Data that underlies this paper.

Background Sporotrichosis is a subcutaneous mycosis caused by members of the genus Sporothrix, among which Sporothrix globosa (S. globosa) is the predominant etiological agent in Asia. T cell immunity plays crucial roles in fungal infections, yet the local T cell immune profile in sporotrichosis lesions remains unclear. IL-18, a pleiotropic cytokine capable of modulating T cell responses, is also poorly understood in host defense against S. globosa. Methodology/principal findings qPCR, western blot, and IHC/mIHC were employed to profile IL-18, IL-18 BP, caspase-1 and IL-18R axis, along with Th1,Th2, and Th17 cells and their specific cytokines in sporotrichosis lesions versus healthy skin.
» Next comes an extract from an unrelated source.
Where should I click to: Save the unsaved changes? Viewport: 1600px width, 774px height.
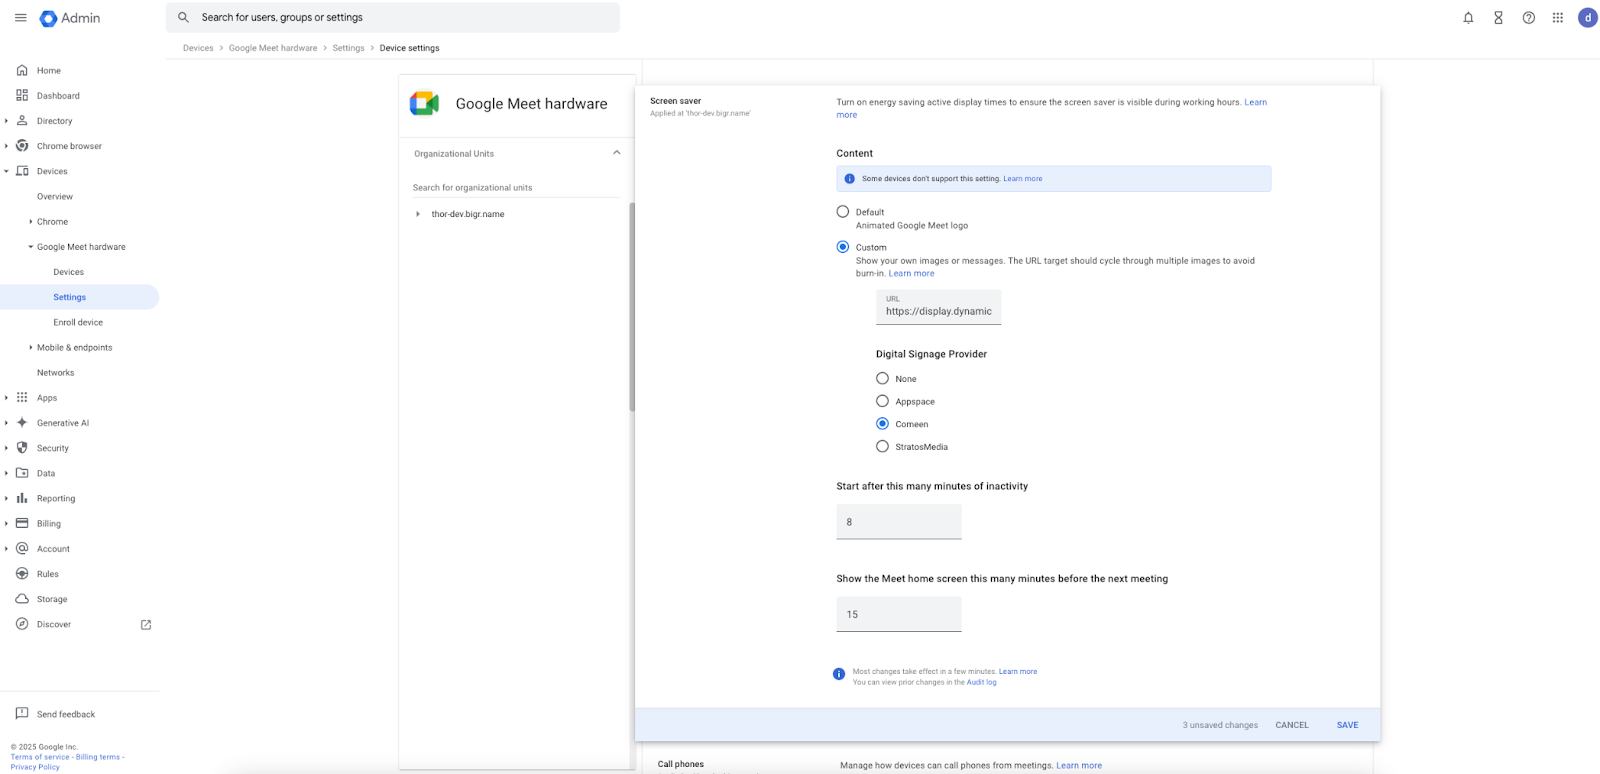(x=1347, y=725)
Cellular sources of IL-18 in the lesions were identified via mIHC, and IL-18 production from keratinocyte/PBMCs exposed to S. globosa in vitro was tested by qPCR and western blot. Flow cytometry was performed to evaluate the role of IL-18 in Th2 polarization in the PBMCs-S. globosa coculture system. Lesional skin exhibited hyperactivated IL-18 signaling, marked by upregulated IL-18, caspase-1, and IL-18R, alongside decreased IL-18 BP. IL-18 was primarily released by dermal dendritic cells and Langerhans cells, rather than keratinocytes. A mixed Th1/Th2/Th17 microenvironment with Th2 predominance correlated strongly with prolonged disease duration. Strikingly, IL-18 synergistically interacted with Th1-derived IL-2 to establish a self-reinforcing Th2 loop, as evidenced by the strong correlation between lesional IL-4 and IL-18 levels (r = 0.70) and the concomitant upregulation of IL-18/IL-2 during S. globosa-induced Th2 expansion in PBMCs—an effect reversed by IL-18/IL-2 neutralizing antibodies. Critically, this Th2 skewing was mechanistically dependent on NF-κB signaling, as demonstrated through pharmacological pathway inhibition. Conclusions/significance This study unveils the dual role of IL-18 in human sporotrichosis caused by S. globosa—amplifying both Th1 and Th2 responses but ultimately driving pathogenic Th2 polarization through IL-2 crosstalk. Our work identifies IL-18/IL-2/NF-κB axis as a key Th2-polarizing mechanism driving chronicity in this disease. Targeting this axis could recalibrate anti-fungal immunity, offering translational strategies for this subcutaneous disease.